On 2013-11-08 10:50, Christian Chiarcos wrote:
> Having found a preliminary representation of cross references between
> segments, I would like to come back to Gabriels suggestion with greater
> level of detail, and there are a few questions/observations.
> Based on our current representation (resp., a close rendeing in TEI), I
> would like to create an interface that allows researchers to refine both
> the scope of correspondences and their type. At this point, it would be
> interesting to experiment with the SAWS modelling. Unfortunately, parts
> of their site seem to be down (http://www.ancientwisdoms.ac.uk/media/,
> there is a demo, but links to the texts won't work), and in particular,
> I haven't found XML data.
> Something else that I found problematic was their use of relation. If I
> read the RelaxNG schema correctly, relation is possible only for names
> (listNym), organizations (listOrg), events (listEvent), persons
> (listPerson), places (listPlace), or Named Entities in general
> (listRelation).
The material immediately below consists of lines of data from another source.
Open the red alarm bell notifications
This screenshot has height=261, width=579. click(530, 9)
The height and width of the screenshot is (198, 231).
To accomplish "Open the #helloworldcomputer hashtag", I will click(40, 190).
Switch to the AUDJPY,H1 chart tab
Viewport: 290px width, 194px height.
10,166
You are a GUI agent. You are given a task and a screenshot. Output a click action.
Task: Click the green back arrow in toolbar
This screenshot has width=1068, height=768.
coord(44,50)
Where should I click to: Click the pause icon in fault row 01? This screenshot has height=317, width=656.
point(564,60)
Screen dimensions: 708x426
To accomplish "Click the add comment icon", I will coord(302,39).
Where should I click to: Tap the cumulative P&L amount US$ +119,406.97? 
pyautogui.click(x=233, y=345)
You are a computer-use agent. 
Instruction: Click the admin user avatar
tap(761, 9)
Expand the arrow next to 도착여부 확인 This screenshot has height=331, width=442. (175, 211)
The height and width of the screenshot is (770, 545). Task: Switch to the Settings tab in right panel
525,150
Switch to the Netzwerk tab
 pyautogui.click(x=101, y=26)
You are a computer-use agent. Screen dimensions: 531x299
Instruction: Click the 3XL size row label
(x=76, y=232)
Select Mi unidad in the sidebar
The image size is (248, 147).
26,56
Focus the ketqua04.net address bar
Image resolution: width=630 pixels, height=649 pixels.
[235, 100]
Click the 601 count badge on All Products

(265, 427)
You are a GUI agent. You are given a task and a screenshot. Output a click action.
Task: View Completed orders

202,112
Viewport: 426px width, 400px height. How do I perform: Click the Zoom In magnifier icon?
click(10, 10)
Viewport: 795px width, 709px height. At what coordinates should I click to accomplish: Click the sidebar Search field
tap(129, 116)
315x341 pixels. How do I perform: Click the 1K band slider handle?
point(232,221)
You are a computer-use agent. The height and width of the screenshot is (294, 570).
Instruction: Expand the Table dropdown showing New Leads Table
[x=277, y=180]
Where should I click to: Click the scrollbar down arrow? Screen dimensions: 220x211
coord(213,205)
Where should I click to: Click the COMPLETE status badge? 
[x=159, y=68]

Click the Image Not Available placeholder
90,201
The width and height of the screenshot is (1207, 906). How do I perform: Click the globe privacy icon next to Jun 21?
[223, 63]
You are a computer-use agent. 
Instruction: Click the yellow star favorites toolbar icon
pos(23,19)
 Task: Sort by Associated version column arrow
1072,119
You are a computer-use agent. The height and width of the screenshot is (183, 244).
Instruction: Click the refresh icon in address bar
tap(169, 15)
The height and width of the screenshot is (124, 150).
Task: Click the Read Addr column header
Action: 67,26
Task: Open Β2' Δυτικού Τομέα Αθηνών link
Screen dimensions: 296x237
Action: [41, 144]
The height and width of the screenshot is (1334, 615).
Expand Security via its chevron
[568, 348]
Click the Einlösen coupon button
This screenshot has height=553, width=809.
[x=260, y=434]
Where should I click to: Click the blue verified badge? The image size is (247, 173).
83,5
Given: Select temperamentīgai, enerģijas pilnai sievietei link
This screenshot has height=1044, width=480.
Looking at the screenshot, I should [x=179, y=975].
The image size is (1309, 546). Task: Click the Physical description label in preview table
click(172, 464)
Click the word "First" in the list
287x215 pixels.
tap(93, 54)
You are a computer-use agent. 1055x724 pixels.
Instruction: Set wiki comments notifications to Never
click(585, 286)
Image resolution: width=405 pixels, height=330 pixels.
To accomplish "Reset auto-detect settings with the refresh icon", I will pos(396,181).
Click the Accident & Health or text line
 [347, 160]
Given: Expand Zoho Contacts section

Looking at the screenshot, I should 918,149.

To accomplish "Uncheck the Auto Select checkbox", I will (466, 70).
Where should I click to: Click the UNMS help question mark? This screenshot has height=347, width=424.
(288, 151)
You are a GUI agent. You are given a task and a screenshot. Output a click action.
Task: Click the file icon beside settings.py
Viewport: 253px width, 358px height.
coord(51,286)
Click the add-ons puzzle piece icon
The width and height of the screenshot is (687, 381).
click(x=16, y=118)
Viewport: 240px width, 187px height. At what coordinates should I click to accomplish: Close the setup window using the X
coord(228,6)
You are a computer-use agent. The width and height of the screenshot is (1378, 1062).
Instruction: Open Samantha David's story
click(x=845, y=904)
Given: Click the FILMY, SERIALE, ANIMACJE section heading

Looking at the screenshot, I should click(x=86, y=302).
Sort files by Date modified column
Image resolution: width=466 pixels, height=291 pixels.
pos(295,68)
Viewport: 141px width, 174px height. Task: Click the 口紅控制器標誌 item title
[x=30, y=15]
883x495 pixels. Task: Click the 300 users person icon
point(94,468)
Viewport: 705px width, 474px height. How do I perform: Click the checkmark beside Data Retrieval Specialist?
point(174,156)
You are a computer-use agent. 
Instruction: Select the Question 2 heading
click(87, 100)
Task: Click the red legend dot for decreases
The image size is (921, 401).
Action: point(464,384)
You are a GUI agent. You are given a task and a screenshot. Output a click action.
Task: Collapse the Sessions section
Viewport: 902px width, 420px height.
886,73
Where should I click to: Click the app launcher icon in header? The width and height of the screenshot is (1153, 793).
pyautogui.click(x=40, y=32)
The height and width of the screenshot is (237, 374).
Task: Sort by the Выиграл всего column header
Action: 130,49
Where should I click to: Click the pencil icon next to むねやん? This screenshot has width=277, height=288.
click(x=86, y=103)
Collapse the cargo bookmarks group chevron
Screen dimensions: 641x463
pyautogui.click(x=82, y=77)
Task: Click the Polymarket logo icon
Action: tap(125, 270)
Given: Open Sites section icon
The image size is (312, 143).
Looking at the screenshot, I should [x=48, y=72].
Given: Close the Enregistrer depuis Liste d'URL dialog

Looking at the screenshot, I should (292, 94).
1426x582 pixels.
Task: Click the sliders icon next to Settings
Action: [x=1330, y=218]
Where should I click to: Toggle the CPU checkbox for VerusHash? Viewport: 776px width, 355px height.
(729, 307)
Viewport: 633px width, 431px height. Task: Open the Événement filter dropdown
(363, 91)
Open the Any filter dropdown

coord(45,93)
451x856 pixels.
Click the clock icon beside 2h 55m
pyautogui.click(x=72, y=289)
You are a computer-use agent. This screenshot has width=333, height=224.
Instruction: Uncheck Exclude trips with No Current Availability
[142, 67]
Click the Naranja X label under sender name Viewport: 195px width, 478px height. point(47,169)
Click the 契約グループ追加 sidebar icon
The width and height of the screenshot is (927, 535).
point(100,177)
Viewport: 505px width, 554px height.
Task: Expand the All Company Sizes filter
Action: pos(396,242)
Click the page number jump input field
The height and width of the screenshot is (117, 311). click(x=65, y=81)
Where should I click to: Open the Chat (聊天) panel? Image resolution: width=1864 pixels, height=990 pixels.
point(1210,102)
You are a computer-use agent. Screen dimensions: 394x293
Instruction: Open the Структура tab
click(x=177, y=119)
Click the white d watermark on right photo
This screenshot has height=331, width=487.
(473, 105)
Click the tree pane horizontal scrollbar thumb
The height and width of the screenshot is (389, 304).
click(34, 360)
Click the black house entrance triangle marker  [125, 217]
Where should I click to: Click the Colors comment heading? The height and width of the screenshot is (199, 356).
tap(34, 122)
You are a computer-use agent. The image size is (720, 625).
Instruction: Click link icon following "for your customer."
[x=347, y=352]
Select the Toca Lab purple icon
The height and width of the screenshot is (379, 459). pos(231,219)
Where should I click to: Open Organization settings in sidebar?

The only possible way I see to express the linking of
> text segments using relation is to introduce events in a somewhat
> abusive way:
> <p>my line</p>
> <relation name="requiredName!" ref="saws:someRelation..."
> Three issues here:
> - sp is "an individual speech in a performance text" (not really
> applicable to written text, but the only way I see to create an event
> under a div element)
> - relation requires a @name (that the example under
> - @active "identifies the active participants in a non-mutual
> relationship, or all the participants in a mutual one", but is used in
> SAWS to indicate the referred segment
> Maybe I missed something, though.
> On Thu, 07 Nov 2013 14:41:21 +0100, Christian Chiarcos
> <[log in to unmask]> wrote:
>> Dear Gabriel,
>> thank you for pointing that out. I think their "isRelatedTo" and its
>> subproperties (especially isCloseRenderingOf and isLooseRenderingOf)
>> would be well-suited. I'm still hesitating, though, because if I
>> understand it correctly, it requires one additional element with at
>> least two attributes for every verse I'd like to address, adding 3*r
>> nodes to the document (with r being the number of cross-references).
>> <relation ref="saws:isCloseTranslationOf" active="#div1.i001"/>
>> As soon as multiple types of relations are to be distinguished (not
>> yet, I cannot tell them apart automatically), this seems to be the
>> solution. Until then, something more compact would be preferrable.
>> On Thu, 07 Nov 2013 12:01:51 +0100, Gabriel Bodard
>> <[log in to unmask]> wrote:
>>> Dear Christian,
>>> I can't speak in great detail to the TEI markup and data model you
>>> suggest below, but it occurs to me that there might be parallels
>>> between and value in exploring compatibility with the markup devised
>>> for similar purposes by the Sharing Ancient Wisdoms (SAWS) project:
>>> see http://www.ancientwisdoms.ac.uk/
>>> One of the aims of this project is to encode multiple mediaeval and
>>> ancient texts, some of which are collections of fragments of earlier
>>> texts, align them to various translations (close or loose) and to
>>> other texts of which they various segments might be copies,
>>> paraphrases, translations, or merely influenced by.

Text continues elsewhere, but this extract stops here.